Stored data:

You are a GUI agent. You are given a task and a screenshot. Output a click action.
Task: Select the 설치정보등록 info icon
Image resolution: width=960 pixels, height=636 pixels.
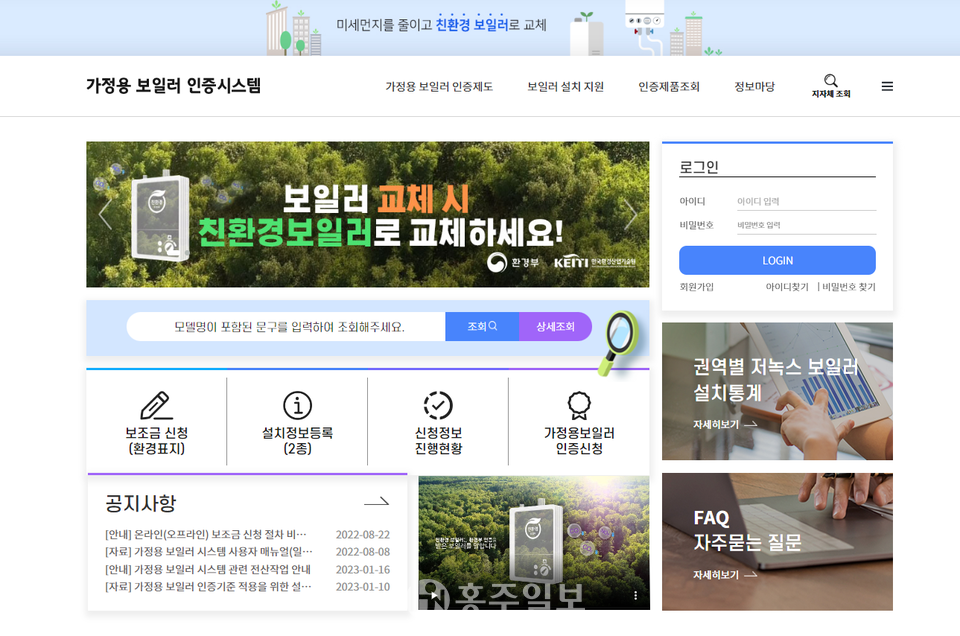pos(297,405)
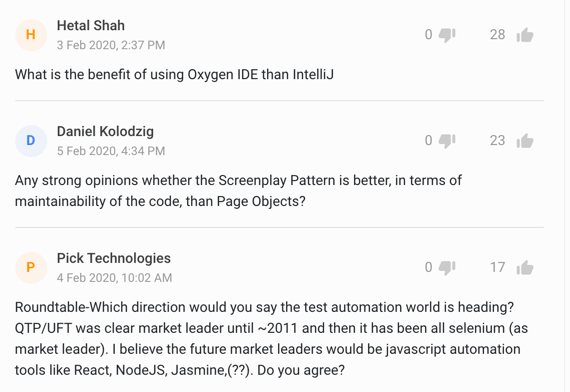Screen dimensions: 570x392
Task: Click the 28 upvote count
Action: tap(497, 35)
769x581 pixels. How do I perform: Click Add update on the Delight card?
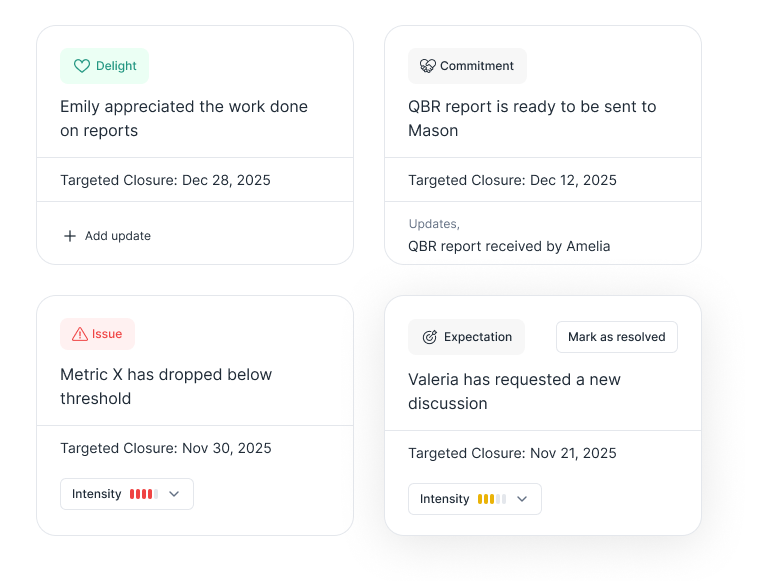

▶ WORK TASK: Reproduce all of the entries above word for word, but leave out their pictures.

▶ OUTPUT FOR THIS TASK:
You are a GUI agent. You are given a task and a screenshot. Output a click action.
Task: Select the 설치정보등록 info icon
Image resolution: width=960 pixels, height=636 pixels.
pos(297,405)
Screen dimensions: 570x392
Task: Click the 28 upvote count
Action: tap(497, 35)
769x581 pixels. How do I perform: Click Add update on the Delight card?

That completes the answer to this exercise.